Why American court jailed Trump’s man

Paul Manafort

Paul Manafort will spend the next 47 months in jail for tax crimes and bank fraud convictin.

President Donald Trump’s former campaign chief was convicted in the highest profile case yet stemming from Special Counsel Robert Mueller’s Russia investigation.

It was the stiffest prison sentence given so far to an associate of the president in Mueller’s probe into alleged Russian interference in the 2016 election but was significantly lighter than many expected.

Judge T.S. Ellis said the 69-year-old Manafort had committed “very serious crimes” but he rebuffed arguments by prosecutors from the Special Counsel’s office for a longer sentence.

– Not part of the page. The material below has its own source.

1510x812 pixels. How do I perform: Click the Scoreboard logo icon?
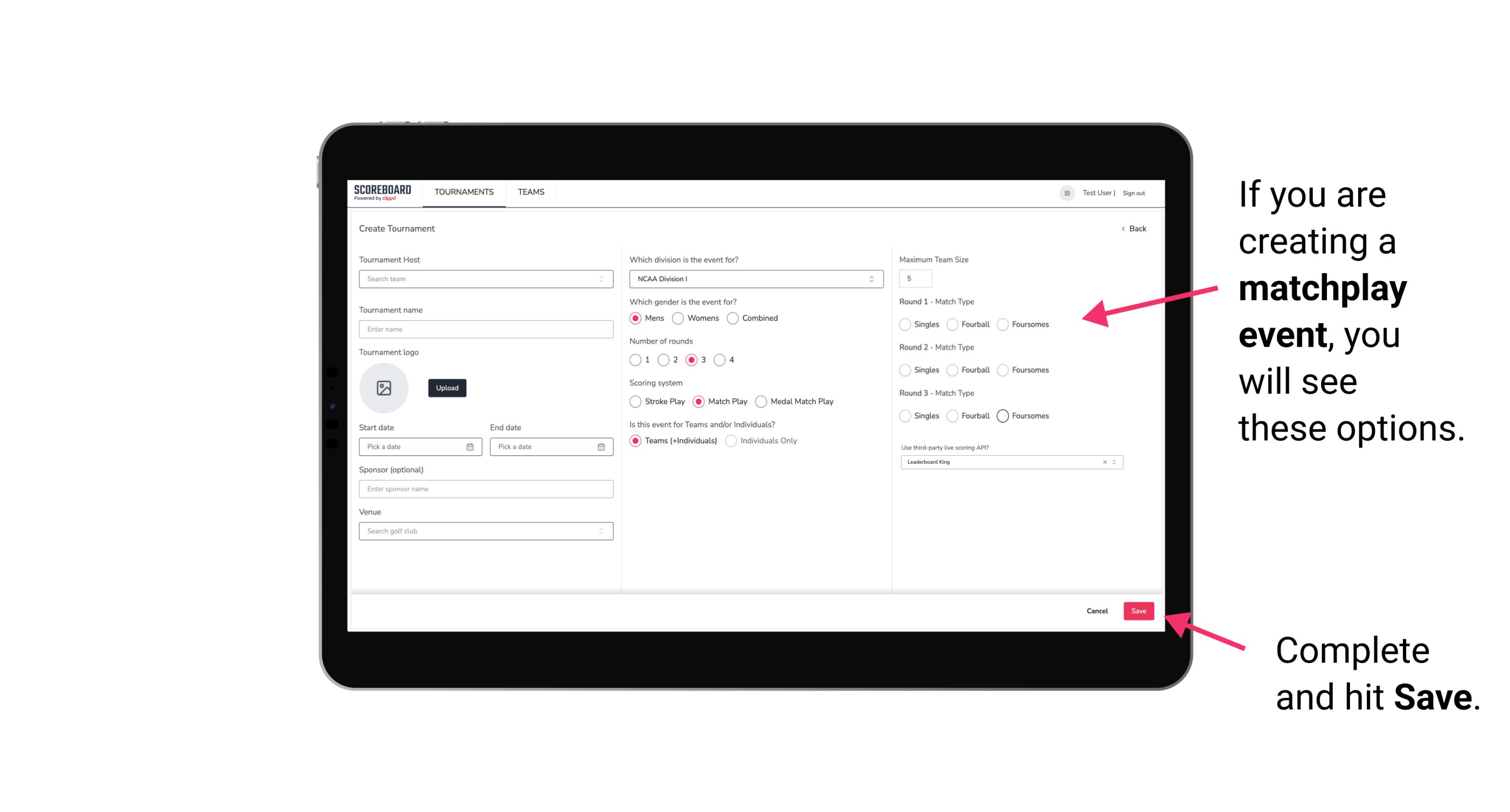click(x=383, y=192)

Advisory sentencing guidelines called for a prison term of between 19 and 24 years but Ellis dismissed that as “excessive” and disproportionate to what other defendants have received for similar crimes.

“The government cannot sweep away the history of all these previous sentences,” the judge said.

Manafort was convicted in August of five counts of filing false income tax returns, two counts of bank fraud and one count of failing to report a foreign bank account.

Prosecutors alleged that Manafort used offshore bank accounts in Cyprus and other countries to hide more than $55 million he earned from political consulting services he provided to Ukrainian politicians.

The money was used to support a lavish lifestyle which included purchases of luxury homes and cars, antique rugs, and expensive clothes, including an $18,500 python jacket.

His conviction was the culmination of a stunning downfall for a man who, in addition to Trump’s campaign, worked on the White House bids of Gerald Ford, Ronald Reagan, George H.W. Bush and Bob Dole.